Other places to network are the young ophthalmologist at the AAO as well as the Global Ophthalmology Symposium at the AAO annual meeting. A newly formed meeting, the Global Ophthalmology Summit, brings together key global stakeholders in advocacy, education, and research and will be an opportunity for all to network and engage.
Working with foundations, nongovernmental organizations, or academic institutions whose mission aligns with the work you would like to be a part of or the service you want to provide are other ways to participate.

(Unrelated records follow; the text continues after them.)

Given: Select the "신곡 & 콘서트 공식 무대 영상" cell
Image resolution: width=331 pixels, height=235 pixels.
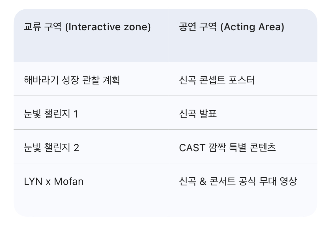Looking at the screenshot, I should click(238, 181).
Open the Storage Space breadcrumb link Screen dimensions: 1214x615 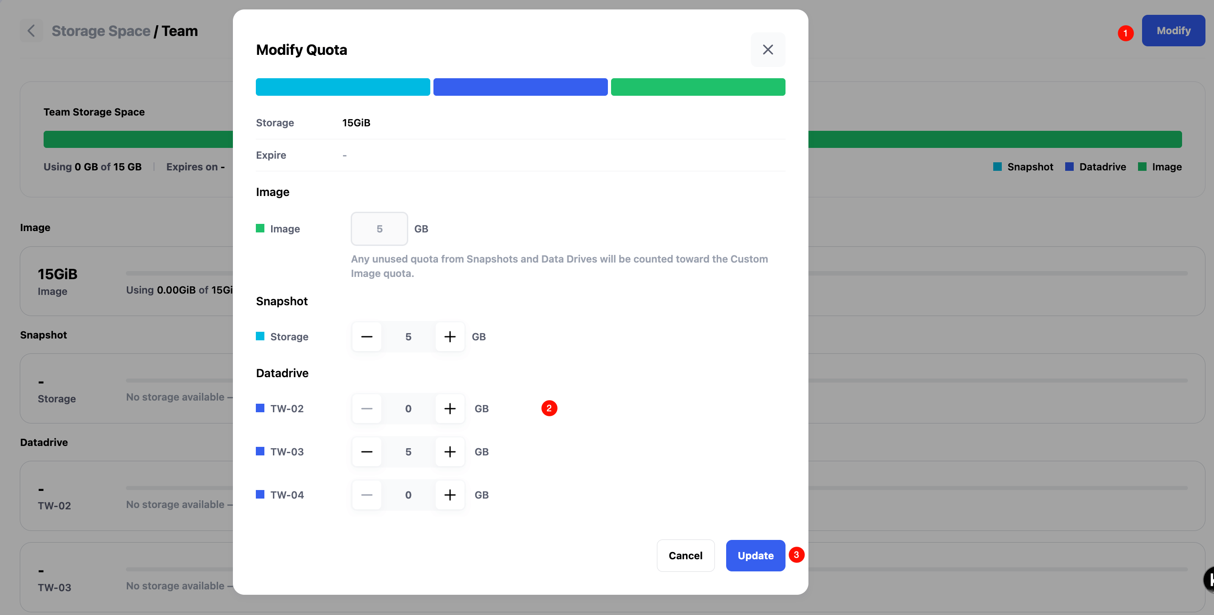pos(101,31)

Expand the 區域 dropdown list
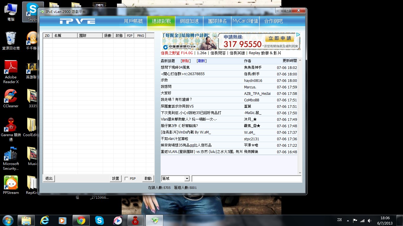[187, 179]

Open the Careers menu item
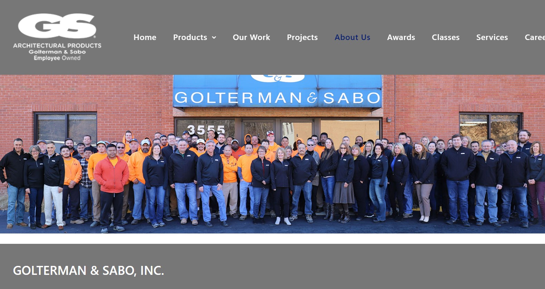coord(535,37)
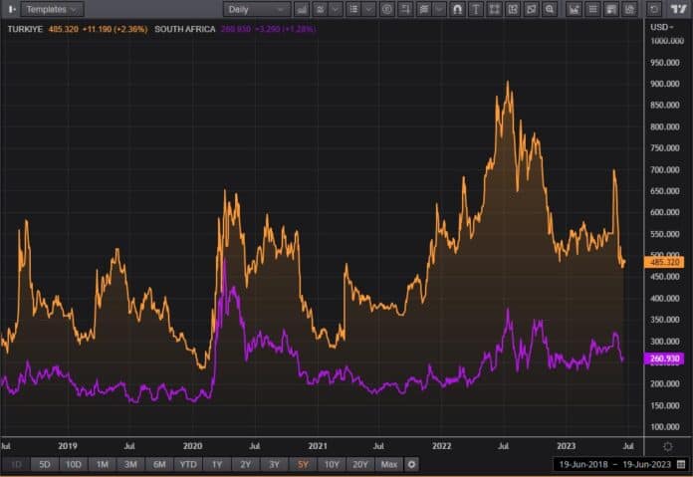Screen dimensions: 693x477
Task: Expand the Daily interval dropdown
Action: click(255, 9)
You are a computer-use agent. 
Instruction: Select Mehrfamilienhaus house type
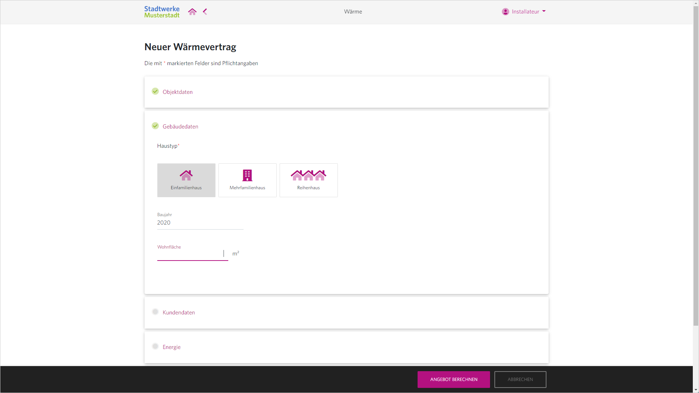247,180
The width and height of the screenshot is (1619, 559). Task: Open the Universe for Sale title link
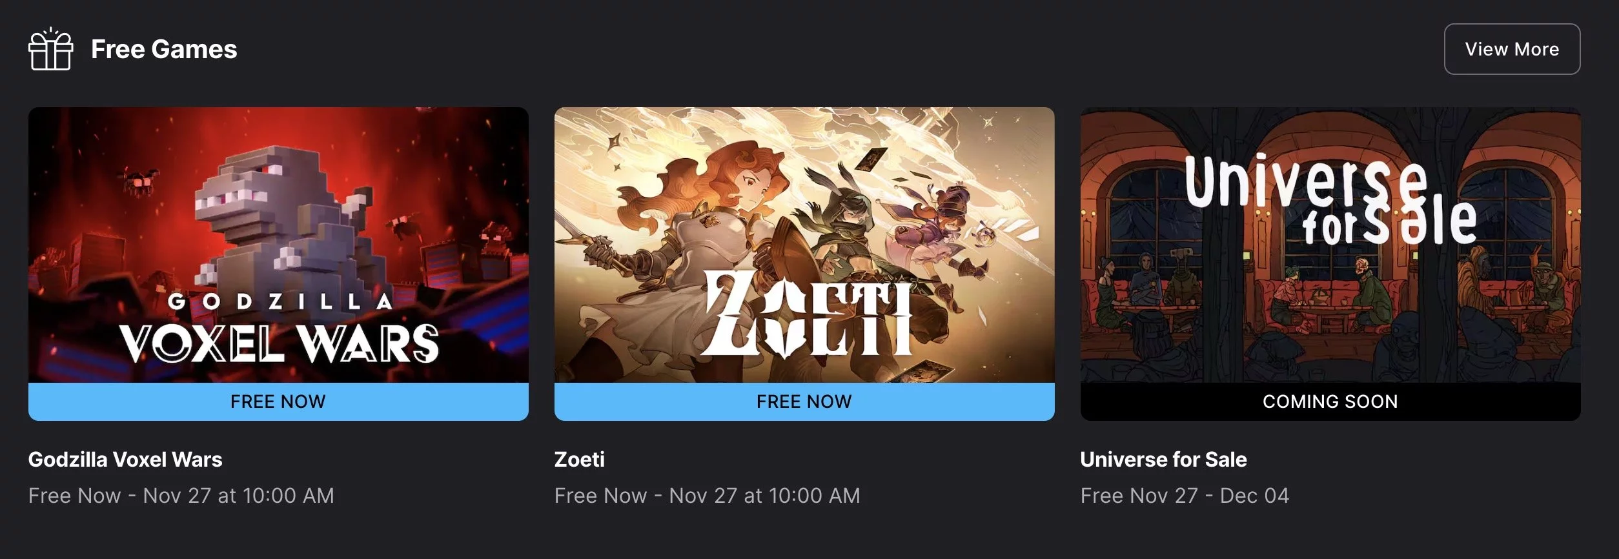pyautogui.click(x=1164, y=460)
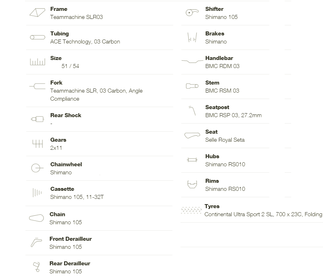The height and width of the screenshot is (279, 323).
Task: Click the Rims Shimano RS010 text
Action: [225, 189]
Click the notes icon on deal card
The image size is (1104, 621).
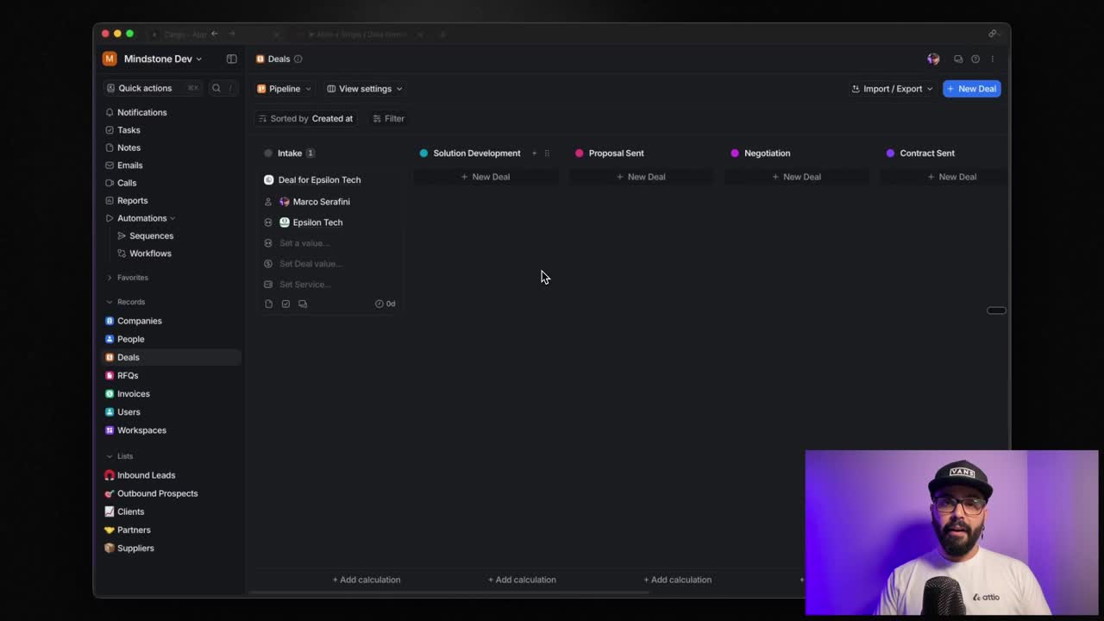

Funding for global ophthalmology is often challenging and varies depending on the stage of the project, stakeholders involved, and the scope of work involved. For clinical service delivery, self-funded projects may include short-term visits and service delivery (eg, partnering with local care providers for eye screening or surgical services). Work with nongovernment organizations may involve a combination of philanthropy and self-funding. For research projects that evolve into programs, answering specific research questions in partnership with in-country partners may evolve from the pilot phase of funding (eg, pilot grants ranging from $10,000 to $50,000) and require additional funding through federal grants (eg, National Institutes of Health Fogarty International Center and other National Institutes of Health entities), United States Agency for International Development (USAID), and various foundations (eg, Bill and Melinda Gates Foundation).
When considering the program’s funding needs, a range of considerations may need to be accounted for, but broad categories include salary support for investigators and staff, travel costs including air and ground transportation, visa fees, housing, equipment and supplies, facility fees, and administrative costs of local regulatory agencies (e.g., Institutional Review Board fees). Depending on the environment where field research is conducted, other country-specific requirements may also exist including fuel costs, patient transportation fees, interpretation support, and local security. During coronavirus disease-2019, additional budget requirements include costs of laboratory testing before inbound and outbound flights, which varied depending on country-specific requirements (implicit in this budget would be additional housing fees should an individual test positive for coronavirus disease-2019 during travel).
Through equitable partnerships and collaboration, global vision research has the potential to greatly improve the vision and eye health of people worldwide. In this article we have sought to illustrate some of the key considerations for researchers beginning to undertake collaborations with colleagues from distinct settings. We have also highlighted opportunities to optimize equity in global collaborations, and to ensure that global vision research adheres to the highest standards of ethics and cultural competence.